The federal government and some private groups have been conducting comparative effectiveness research for years. Despite those efforts, physicians and patients still have many unanswered questions about how to choose between treatments and procedures.
The Affordable Care Act aims to answer some of those questions by funding new research into the comparative benefits and harms of treatments, tests, and care delivery approaches.
Section 6301 of the 2010 health law establishes the Patient-Centered Outcomes Research Institute (PCORI), an independent, nonprofit organization charged with funding research into the comparative health outcomes and clinical effectiveness of medical treatments, as well as studies into whether those treatments are appropriate in certain patient populations. PCORI is scheduled to receive an estimated $3.5 billion from a trust fund created by Congress to fund patient-centered outcomes research through Sept. 30, 2019.
PCORI’s executive director, Dr. Joe V. Selby, discussed how the organization’s work will help answer the questions that clinicians and patients say are most important to them.
Question: PCORI has awarded more than $150 million for research. How long will it be until we see the first round of results, and will that information be immediately useful to physicians in their practices?
Dr. Selby: As of May 7, PCORI has approved more than $129 million in funding for patient-centered comparative effectiveness research projects that address the first four of the institute’s five National Priorities for Research and Research Agenda. In addition, PCORI has committed another $30 million in funding for a series of pilot projects. These are 2- to 3-year studies, with results expected beginning in 2014.
To speed the adoption of useful results in clinical practice, PCORI is monitoring the projects to determine if actionable information arises before a project is completed. When that happens, we’ll report the findings to the community. PCORI also is developing strong dissemination processes that will enable us to communicate findings quickly and effectively to clinicians, patients, and other key stakeholders.
Question: How can physicians use the information from PCORI in their practices?
Dr. Selby: It’s not always easy to get new research findings adopted by practicing physicians. We’re specifically aiming to fund research that answers questions faced by physicians and patients, so we work hard, in collaboration with physicians, to be sure that we’re asking the right questions. We then encourage researchers to maintain close contact with physicians and other relevant stakeholder groups as the research is conducted so that they will be there when results emerge.
We think that will increase the chances that these studies’ findings will be picked up by physicians and, if warranted, adopted into practice.
For example, PCORI is funding a randomized controlled trial of three antiepilepsy medications frequently prescribed for children. The outcomes focus on cognitive effects – how these medications affect learning. The investigators are a network of pediatric neurologists who specialize in epilepsy. Prior to launching the study, they began engaging online communities of patients and parents, as well as two major professional societies dedicated to treatment of epilepsy. This active engagement increases the chances that the trial’s results will be noted and adopted.
Question: There are a lot of unanswered research questions in the area of clinical comparative effectiveness. How do you choose which studies to fund?

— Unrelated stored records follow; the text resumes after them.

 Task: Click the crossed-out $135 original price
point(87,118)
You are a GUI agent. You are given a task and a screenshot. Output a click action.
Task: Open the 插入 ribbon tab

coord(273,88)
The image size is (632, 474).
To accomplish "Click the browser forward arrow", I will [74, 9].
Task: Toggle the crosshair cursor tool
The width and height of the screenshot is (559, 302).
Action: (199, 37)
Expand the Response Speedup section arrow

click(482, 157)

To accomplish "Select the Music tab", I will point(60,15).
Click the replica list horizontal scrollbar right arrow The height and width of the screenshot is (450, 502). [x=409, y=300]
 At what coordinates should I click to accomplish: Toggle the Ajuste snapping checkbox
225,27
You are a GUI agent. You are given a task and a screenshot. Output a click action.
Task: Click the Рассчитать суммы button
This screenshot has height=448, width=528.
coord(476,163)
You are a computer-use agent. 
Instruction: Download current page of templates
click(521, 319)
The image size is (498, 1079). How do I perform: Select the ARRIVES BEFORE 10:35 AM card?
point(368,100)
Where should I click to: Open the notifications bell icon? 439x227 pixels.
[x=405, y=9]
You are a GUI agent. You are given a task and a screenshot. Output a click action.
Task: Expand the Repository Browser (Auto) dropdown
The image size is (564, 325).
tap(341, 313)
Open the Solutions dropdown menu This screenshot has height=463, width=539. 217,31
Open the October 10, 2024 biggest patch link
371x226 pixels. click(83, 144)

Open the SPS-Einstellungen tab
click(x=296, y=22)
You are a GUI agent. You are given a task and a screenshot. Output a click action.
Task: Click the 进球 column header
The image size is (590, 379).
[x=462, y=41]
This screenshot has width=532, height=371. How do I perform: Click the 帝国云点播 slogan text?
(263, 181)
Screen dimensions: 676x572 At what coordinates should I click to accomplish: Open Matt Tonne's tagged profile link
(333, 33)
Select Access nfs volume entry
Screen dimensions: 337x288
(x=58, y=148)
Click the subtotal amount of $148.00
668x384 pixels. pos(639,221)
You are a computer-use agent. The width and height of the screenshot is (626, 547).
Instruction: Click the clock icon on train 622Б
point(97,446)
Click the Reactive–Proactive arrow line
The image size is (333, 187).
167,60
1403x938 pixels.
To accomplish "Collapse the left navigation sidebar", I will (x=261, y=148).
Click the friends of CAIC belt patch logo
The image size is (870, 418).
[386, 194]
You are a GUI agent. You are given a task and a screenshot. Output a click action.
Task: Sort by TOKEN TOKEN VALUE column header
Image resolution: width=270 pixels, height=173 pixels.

Dr. Selby: PCORI’s National Priorities for Research and Research Agenda provides a framework to guide the funding of studies that will give patients and those who care for them the ability to make better-informed health decisions. Through our new advisory panels, roundtables, and other activities, the institute is actively engaging patients, clinicians, caregivers, and other stakeholders in identifying the research topics of greatest value to them and guiding our efforts in designing and implementing studies. We are looking specifically for questions that have been raised by patients and clinicians, questions that, when answered, are likely to change decision-making and improve patient outcomes.
Applications for PCORI funding are reviewed by scientists, patients, caregivers, and other stakeholders, who assess the proposed projects’ methodological rigor, how well they engage patients and other stakeholders, and how well they fit within PCORI’s national research priorities. As you can see, we’re ensuring that the patient’s voice is represented throughout the research process.
Question: The ACA specifically bars PCORI from funding studies that compare cost effectiveness. Was that the right move?
Dr. Selby: The legislation that established PCORI called on us to pay close attention to disease incidence, prevalence, burden (including costs to individuals and society), chronic conditions, and disparities when choosing research questions. We focus on studying clinical outcomes – the information that is most frequently missing and that can be most difficult to obtain. With enhanced information on options and outcomes, doing the math on costs is something that patients, clinicians, and their health care systems can do from their own perspectives, taking into account the individual patient’s needs and preferences.